---------- DATA SECTION

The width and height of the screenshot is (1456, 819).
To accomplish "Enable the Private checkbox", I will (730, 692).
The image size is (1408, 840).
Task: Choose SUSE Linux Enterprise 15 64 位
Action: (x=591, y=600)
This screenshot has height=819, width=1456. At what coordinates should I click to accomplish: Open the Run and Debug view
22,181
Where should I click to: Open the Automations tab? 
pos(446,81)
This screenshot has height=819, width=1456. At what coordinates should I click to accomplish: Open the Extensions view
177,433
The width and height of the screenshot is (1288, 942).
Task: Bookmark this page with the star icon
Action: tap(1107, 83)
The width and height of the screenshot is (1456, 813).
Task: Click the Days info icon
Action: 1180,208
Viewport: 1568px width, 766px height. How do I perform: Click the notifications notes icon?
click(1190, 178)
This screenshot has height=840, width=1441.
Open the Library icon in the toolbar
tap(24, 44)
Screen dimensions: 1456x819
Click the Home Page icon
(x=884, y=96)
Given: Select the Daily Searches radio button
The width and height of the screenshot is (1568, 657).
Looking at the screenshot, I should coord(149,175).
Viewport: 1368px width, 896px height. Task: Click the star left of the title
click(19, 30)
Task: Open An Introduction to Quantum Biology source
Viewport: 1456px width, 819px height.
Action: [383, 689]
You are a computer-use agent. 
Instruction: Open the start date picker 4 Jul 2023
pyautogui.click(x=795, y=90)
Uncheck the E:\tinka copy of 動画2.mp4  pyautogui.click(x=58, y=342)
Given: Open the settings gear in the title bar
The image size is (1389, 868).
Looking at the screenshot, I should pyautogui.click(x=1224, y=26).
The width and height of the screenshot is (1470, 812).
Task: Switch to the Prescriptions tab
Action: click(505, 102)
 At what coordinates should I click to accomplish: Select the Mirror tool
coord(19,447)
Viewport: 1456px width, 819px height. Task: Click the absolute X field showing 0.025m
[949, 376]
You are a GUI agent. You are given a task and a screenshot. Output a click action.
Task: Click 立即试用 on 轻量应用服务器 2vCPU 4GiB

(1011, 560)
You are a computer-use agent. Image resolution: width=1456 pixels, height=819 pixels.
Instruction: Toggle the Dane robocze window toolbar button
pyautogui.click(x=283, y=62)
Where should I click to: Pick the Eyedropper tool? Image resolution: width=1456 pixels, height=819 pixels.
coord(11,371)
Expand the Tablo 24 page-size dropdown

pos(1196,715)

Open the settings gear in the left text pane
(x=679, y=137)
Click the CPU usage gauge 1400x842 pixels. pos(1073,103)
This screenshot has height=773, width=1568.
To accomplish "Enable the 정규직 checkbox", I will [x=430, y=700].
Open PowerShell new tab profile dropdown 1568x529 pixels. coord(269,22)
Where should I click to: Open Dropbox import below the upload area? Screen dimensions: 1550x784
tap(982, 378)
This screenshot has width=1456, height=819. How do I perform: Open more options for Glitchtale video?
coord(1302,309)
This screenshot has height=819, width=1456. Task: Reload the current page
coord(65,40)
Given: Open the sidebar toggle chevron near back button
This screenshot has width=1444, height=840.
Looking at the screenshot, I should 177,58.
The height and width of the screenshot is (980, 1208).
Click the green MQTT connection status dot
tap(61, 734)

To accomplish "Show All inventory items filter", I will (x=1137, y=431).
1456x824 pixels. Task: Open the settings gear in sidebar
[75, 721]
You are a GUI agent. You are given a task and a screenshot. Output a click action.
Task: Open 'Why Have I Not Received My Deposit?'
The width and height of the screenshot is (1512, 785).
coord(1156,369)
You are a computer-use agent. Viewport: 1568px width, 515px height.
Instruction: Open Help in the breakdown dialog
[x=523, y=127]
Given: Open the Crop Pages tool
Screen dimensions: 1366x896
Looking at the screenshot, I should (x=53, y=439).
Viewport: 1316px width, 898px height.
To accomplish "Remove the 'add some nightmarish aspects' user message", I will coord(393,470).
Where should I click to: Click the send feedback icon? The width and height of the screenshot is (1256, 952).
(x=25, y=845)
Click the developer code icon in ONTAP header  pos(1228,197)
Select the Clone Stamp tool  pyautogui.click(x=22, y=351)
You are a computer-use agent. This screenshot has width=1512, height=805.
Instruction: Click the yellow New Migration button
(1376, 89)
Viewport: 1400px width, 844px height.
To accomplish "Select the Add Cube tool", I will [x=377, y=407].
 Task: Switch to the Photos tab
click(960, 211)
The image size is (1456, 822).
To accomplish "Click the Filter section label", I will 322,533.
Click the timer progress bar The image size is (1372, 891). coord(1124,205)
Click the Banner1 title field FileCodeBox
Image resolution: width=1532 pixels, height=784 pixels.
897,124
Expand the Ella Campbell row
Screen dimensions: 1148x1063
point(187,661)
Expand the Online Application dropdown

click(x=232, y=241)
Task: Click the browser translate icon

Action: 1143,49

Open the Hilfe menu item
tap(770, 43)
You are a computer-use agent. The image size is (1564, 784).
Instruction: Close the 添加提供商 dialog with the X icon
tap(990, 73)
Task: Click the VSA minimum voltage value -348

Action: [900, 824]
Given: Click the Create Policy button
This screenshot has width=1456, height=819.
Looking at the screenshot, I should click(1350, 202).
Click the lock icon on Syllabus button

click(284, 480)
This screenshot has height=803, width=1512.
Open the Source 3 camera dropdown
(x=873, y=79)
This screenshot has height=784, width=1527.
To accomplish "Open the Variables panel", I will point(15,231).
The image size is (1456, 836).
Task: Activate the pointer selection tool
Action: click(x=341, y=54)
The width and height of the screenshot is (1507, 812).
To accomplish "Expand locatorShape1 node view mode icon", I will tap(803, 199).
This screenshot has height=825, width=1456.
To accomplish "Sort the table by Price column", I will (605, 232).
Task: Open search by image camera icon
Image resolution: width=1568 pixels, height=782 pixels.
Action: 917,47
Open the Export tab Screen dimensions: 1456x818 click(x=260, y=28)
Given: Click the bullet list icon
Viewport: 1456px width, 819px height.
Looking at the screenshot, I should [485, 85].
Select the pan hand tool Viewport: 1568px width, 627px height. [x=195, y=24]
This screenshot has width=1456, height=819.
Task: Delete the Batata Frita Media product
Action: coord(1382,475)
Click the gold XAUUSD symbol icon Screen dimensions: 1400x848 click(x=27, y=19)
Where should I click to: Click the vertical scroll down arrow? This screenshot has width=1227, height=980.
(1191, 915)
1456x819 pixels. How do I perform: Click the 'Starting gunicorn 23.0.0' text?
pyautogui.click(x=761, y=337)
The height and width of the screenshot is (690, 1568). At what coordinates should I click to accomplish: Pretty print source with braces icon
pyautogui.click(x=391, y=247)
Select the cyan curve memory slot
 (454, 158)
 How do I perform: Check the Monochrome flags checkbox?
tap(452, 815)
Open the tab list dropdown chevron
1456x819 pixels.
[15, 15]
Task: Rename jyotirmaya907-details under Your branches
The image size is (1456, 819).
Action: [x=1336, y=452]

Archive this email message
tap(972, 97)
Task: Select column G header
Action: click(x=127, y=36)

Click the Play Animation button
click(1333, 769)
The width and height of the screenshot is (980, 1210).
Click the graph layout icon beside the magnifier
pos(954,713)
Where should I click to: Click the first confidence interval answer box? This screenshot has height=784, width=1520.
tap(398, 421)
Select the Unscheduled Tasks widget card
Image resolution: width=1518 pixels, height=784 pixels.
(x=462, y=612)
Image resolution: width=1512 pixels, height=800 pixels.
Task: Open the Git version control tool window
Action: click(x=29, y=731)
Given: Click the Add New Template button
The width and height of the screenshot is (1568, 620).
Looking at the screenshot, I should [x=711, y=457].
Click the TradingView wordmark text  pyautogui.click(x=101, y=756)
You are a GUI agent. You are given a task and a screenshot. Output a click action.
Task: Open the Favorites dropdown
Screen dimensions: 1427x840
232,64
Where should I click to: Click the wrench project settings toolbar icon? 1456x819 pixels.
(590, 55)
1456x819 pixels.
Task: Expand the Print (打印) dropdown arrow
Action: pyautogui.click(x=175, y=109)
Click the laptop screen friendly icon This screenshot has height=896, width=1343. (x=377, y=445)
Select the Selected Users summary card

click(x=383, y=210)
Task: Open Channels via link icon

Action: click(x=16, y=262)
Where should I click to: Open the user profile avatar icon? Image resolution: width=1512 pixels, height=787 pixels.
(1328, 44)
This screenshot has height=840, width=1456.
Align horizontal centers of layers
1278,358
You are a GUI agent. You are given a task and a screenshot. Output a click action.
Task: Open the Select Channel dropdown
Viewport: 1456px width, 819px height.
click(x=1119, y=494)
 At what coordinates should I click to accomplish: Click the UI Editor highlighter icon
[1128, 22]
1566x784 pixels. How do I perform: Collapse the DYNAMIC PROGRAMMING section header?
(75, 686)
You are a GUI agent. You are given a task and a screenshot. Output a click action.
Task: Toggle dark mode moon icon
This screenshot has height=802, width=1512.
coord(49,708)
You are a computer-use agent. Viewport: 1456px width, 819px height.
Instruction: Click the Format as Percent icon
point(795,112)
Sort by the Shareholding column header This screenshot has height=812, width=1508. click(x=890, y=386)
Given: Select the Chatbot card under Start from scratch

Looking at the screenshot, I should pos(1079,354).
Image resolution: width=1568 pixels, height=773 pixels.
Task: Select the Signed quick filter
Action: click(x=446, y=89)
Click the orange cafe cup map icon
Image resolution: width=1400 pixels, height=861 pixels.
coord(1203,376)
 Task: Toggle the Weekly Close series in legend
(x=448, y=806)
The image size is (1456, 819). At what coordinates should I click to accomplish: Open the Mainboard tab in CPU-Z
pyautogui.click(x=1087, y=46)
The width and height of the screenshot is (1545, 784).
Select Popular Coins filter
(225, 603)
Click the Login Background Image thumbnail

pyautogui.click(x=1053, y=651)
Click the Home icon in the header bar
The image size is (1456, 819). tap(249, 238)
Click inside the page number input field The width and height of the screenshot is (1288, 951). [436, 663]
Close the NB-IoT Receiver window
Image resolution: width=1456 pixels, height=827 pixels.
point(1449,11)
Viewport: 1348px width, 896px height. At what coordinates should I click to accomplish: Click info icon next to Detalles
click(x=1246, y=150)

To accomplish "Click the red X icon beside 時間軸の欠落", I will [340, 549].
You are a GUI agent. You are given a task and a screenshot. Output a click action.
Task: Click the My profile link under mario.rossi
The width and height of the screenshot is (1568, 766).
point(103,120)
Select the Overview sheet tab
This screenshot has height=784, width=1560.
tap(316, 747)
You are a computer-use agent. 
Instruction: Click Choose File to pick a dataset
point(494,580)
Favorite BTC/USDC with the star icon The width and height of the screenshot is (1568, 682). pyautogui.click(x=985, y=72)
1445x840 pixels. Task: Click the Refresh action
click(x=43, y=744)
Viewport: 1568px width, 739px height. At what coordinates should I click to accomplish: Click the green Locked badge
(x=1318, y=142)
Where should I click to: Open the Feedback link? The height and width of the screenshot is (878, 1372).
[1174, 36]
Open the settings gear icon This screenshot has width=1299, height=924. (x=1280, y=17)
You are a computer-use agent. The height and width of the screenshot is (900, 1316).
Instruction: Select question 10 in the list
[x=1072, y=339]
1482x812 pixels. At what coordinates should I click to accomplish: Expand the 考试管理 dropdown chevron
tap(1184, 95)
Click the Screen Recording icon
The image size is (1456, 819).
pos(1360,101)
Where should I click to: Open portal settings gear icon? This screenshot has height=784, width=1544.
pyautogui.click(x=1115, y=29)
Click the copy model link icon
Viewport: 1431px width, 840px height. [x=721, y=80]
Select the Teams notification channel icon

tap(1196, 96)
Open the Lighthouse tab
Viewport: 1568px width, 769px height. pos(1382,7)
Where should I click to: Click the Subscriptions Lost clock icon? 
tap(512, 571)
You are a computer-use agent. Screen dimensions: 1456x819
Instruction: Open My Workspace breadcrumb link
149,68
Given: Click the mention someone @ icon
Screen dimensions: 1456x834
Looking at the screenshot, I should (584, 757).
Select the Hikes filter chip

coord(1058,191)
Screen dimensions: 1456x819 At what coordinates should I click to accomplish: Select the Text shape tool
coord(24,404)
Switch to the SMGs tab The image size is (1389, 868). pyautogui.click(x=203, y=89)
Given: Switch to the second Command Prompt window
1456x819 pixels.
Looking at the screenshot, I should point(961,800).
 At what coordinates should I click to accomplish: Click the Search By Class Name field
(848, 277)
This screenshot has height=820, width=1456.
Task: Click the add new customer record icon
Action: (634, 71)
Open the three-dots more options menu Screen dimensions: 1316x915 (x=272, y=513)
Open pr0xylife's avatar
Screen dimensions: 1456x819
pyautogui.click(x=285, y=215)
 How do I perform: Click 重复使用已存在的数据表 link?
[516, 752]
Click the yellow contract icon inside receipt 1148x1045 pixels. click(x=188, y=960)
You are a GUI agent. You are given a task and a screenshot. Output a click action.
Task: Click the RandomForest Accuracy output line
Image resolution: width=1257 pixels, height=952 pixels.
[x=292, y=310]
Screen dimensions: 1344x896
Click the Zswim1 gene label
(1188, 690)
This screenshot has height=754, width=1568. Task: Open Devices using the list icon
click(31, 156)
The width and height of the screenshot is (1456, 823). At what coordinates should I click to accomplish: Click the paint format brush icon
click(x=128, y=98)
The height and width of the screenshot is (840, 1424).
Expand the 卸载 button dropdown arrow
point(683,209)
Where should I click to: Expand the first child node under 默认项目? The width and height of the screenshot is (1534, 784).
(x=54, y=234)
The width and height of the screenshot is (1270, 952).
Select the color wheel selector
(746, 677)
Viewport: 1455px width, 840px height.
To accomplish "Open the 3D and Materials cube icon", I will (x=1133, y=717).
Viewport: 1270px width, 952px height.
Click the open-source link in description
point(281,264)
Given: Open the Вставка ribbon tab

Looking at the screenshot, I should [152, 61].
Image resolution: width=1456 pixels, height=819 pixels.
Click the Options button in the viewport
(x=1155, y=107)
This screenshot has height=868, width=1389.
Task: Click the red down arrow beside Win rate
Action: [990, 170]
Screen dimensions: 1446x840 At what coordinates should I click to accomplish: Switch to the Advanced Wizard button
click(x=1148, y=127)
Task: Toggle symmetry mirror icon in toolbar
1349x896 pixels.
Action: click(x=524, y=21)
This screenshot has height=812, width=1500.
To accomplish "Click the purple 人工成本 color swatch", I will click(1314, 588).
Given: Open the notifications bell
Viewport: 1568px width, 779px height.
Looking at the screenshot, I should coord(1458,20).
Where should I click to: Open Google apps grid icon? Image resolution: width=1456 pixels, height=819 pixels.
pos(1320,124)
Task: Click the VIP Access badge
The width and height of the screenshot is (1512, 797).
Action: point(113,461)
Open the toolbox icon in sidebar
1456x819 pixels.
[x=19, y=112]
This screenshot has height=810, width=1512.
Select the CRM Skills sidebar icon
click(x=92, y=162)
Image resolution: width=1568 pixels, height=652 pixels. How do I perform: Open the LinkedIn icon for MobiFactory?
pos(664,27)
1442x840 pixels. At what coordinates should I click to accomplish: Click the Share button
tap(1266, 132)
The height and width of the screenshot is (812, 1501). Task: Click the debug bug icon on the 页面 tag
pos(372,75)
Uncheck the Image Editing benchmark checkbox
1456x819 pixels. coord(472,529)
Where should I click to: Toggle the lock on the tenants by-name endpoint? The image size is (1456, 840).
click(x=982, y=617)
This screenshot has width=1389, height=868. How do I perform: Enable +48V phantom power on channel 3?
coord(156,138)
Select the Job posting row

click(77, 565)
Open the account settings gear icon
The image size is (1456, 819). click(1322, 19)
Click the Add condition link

--------------------

§ ABOUT THIS EXERCISE: Go through the entries above and count the lines containing the word "Sort"; give only that count.

§ WORKED SOLUTION: 2